Method: The study subjects were 596 clinical high-risk participants from the second phase of the North American Prodrome Longitudinal Study who were followed up to the time of conversion to psychosis or last contact (up to 2 years). The predictors examined were limited to those that are supported by previous studies and are readily obtainable in general clinical settings. Time-to-event regression was used to build a multivariate model predicting conversion, with internal validation using 1,000 bootstrap resamples.

Results: The 2-year probability of conversion to psychosis was 16%. Higher levels of unusual thought content and suspiciousness, greater decline in social functioning, lower verbal learning and memory performance, slower speed of processing, and younger age at baseline each contributed to individual risk for psychosis. Stressful life events, trauma, and family history of schizophrenia were not significant predictors. The multivariate model achieved a concordance index of 0.71 and, as reported in an article by Carrión et al., published concurrently with this one, was validated in an independent external data set. The results are instantiated in a web-based risk prediction tool envisioned to be most useful in research protocols involving the psychosis prodrome.
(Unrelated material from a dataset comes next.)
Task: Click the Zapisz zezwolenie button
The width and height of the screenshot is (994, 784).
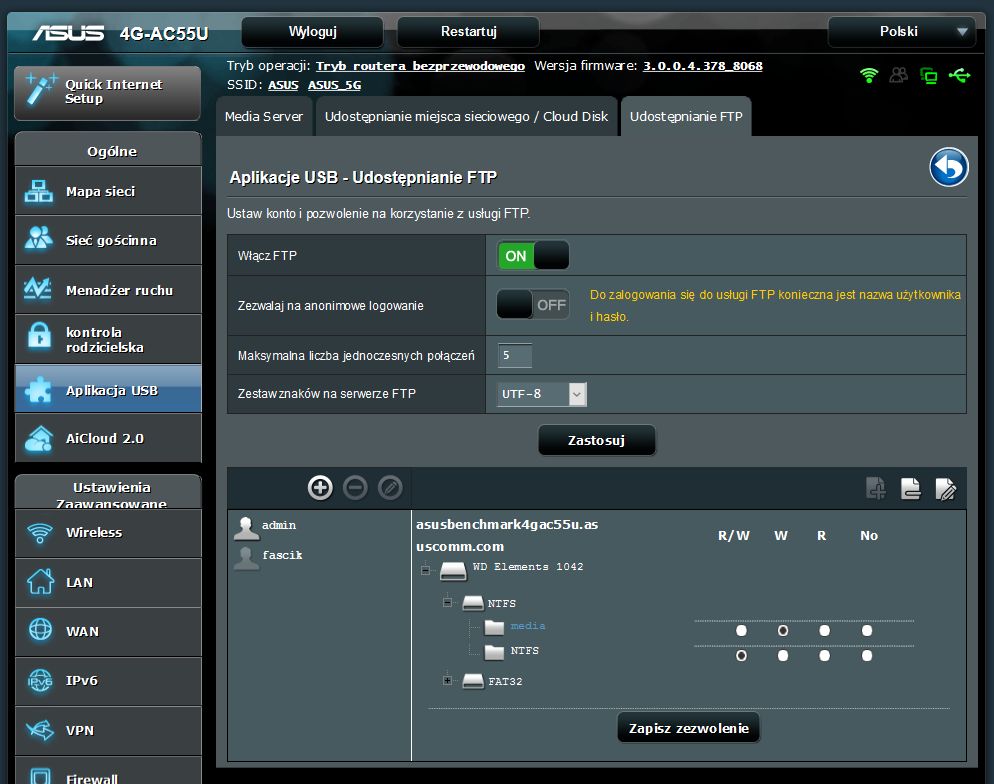Action: [688, 728]
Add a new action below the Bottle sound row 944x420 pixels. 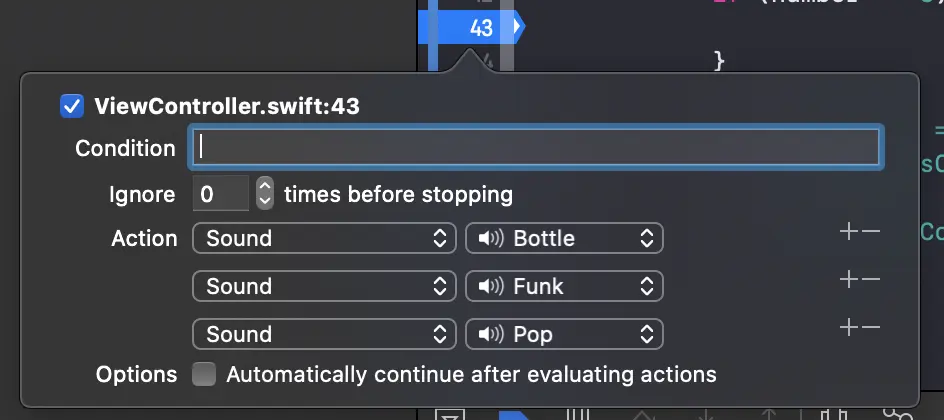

Conclusions: A risk calculator comparable in accuracy to those for cardiovascular disease and cancer is available to predict individualized conversion risks in newly ascertained clinical high-risk cases. Given that the risk calculator can be validly applied only for patients who screen positive on the Structured Clinical Interview for Psychosis Risk Syndromes, which requires training to administer, its most immediate uses will be in research on psychosis risk factors and in research-driven clinical (prevention) trials.

Figure 1

Frequency distributions of predicted risks in the sample overall (blue) and among converters separately (red). Beginning at a predicted risk of .20 or higher, converters are occur at a higher rate than the sample base rate in each successive risk class.

Figure 2

Calibration plot of the accuracy of model-predicted probability in relation to observed probability of psychosis. The observed probability was estimated using proportional hazard regression evaluating the predicted 2-year probabilities in relation to the observed conversion events, taking into account time to conversion or censoring. The over-fitting bias for the estimated observed probability was corrected using 1000 bootstrap resamples. The plot shows excellent calibration across predicted probabilities of 0.0 – 0.4, corresponding to 95% of the NAPLS 2 sample. Predicted probabilities above 0.4 are too sparsely represented to permit adequate calibration testing.